基于PBP2a特异性识别的电化学免疫传感器检测耐甲氧西林金黄色葡萄球菌

Electrochemical immunosensor based on PBP2a specific recognition for MRSA detection

目的构建一种高性能的电化学免疫传感器用于耐甲氧西林金黄色葡萄球菌(MRSA)检测。方法制备MWCNT-PDA-AuNPs纳米复合物修饰至金电极表面,将MRSA标志蛋白PBP2a的抗体连接于纳米复合物表面,用牛血清白蛋白(BSA)封闭非特异性位点,得到一种检测MRSA的电化学免疫传感器。通过对传感器构建过程关键因素的考察确定最优条件,考察其线性范围及检出限,最后对传感器性能进行评价。结果通过CV、EIS表征分析确定传感器的成功构建;明确最优构建条件为:MWCNT-PDA∶AuNPs混合比例为1∶2,材料干燥温度为37℃,抗体孵育时间为1 h,样本孵育时间为30 min;MRSA在20 CFU/ml~2.0×10^(7)CFU/ml范围内浓度对数值与DPV峰电流值呈良好的线性关系,回归方程为I(μA)=-6.72lgC+84.26(R^(2)=0.9878),检出限为1 CFU/ml;传感器不易被杂质蛋白干扰,其对低、中、高浓度MRSA重复测定结果RSD分别为4.18%、3.59%、4.38%(n=8),保存20 d内,传感器电信号不低于初始的92%;传感器对低、中、高浓度MRSA样本检测回收率与平板计数法基本一致。结论该电化学免疫传感器构建简便,检测迅速、准确,灵敏度高,具有良好的特异性、重复性和稳定性,可以作为MRSA临床检测的备选方法。

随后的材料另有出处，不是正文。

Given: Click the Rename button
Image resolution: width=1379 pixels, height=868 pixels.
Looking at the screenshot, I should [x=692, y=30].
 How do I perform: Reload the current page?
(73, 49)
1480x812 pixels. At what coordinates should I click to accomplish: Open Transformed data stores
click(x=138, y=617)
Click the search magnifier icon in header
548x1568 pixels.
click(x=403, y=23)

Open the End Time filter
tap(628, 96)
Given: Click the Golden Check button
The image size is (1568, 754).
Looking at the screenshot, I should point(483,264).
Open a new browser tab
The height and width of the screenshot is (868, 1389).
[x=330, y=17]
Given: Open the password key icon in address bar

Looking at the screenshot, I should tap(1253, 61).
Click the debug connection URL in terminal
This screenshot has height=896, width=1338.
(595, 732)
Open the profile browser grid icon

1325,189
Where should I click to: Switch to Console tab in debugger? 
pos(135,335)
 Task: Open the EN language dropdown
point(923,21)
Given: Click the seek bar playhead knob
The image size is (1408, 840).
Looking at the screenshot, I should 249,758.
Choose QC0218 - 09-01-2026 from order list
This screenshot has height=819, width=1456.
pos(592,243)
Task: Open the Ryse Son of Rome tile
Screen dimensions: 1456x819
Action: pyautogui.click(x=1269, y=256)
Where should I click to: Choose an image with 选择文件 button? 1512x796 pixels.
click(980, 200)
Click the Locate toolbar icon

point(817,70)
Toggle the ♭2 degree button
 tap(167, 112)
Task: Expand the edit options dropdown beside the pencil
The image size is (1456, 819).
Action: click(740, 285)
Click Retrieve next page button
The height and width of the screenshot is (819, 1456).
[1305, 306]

This study was designed to constructed a high performance electrochemical immunosensor for the detection of methicillin-resistant Staphylococcus aureus(MRSA).The nanocomposite of MWCNT-PDA-AuNPs was prepared and modified to the surface of gold electrode;the antibody of MRSA marker PBP2a was linked to the surface of nanocomposite electrode,and the non-specific site was blocked with bovine serum albumin acid(BSA),then the electrochemical immunosensor for detecting MRSA was developed.The optimal condition,linear range and detection limit of the electrochemical sensor were determined by investigating the key factors in the construction process,and the performance of the sensor was evaluated.The construction of the sensor was confirmed by the analysis of CV and EIS.The optimal construction conditions were determined as follows:the ratio of MWCNT-PDA∶AuNps was 1∶2;the drying temperature was 37°C;the incubation time of antibody was 1 h;and the incubation time of sample was 30 min.There was a good linear relationship between the logarithm of MRSA concentration and the peak current of DPV in the range of 20 CFU/ml-2.0×10^(7) CFU/ml,the regression equation was I(μA)=-6.72lgC+84.26(R^(2)=0.9878),and the detection limit was 1 CFU/ml.The sensor has strong anti-interference ability to the impurity protein,and the RSD of repeated determination results for low,medium and high concentration MRSA were 4.18%,3.59%and 4.38%,respectively(n=8).The sensor electrical signal is no less than 92%of the initial value within 20 days of storage.The recovery rates of low,medium and high concentration MRSA samples detected by the sensor were basically consistent with that of plate counting method.In conclusion,the constructed electrochemical immunosensor has the advantages of simple construction,rapid,accurate,high sensitivity,good specificity,good repeatability and stability,and can be used as a candidate method for clinical detection of MRSA.